Paul and Don and Connie were immersed in it, but at least they had some outside life. Paul had his wife and kids, and Donald had a partner, and Connie had her family. So yes, they were immersed in it, but they did go home. I think it was hardest on Donald, since he was a gay man and had many friends who were ill. The patients could become obsessive about it. They could really wear you down. But for the most part, they recognized that providers needed to take care of themselves some.
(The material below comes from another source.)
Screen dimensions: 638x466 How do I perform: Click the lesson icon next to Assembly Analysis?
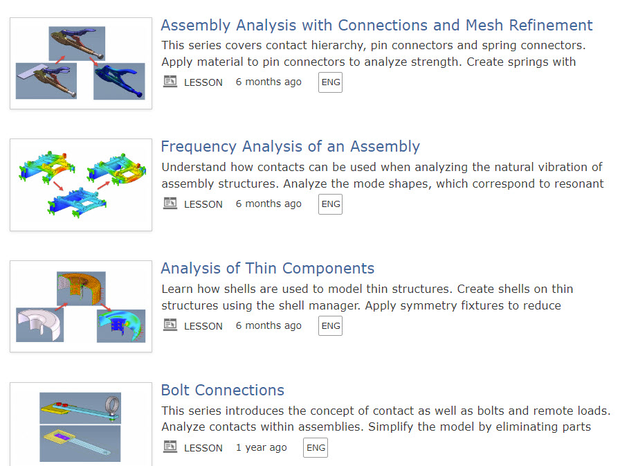170,82
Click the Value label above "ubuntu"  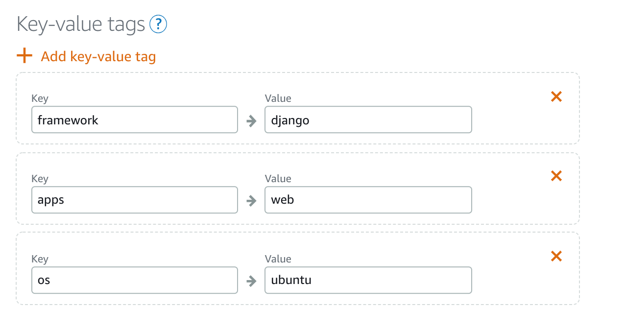coord(278,259)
What was provided for physicians to keep them informed was the KS Clinic and the study group, the KS Foundation bibliography and the MMWR, and they had a lot of connectedness among themselves when they needed to. But the information just got more and more massive.


Alternative Treatments

Lewis

The other piece that began to happen, as it does in any disease, I guess, is that there began to be a lot of alternative treatments. People were into macrobiotic diets or meditation, Louise Hayes, all of that kind of thing. That was an area where I think most physicians were less well equipped to deal with and less informed. Patients would come in claiming to have heard that this was going to do X, Y, or Z--raise your T cells or whatever. That was followed in the BAR and the Sentinel and those kinds of publications.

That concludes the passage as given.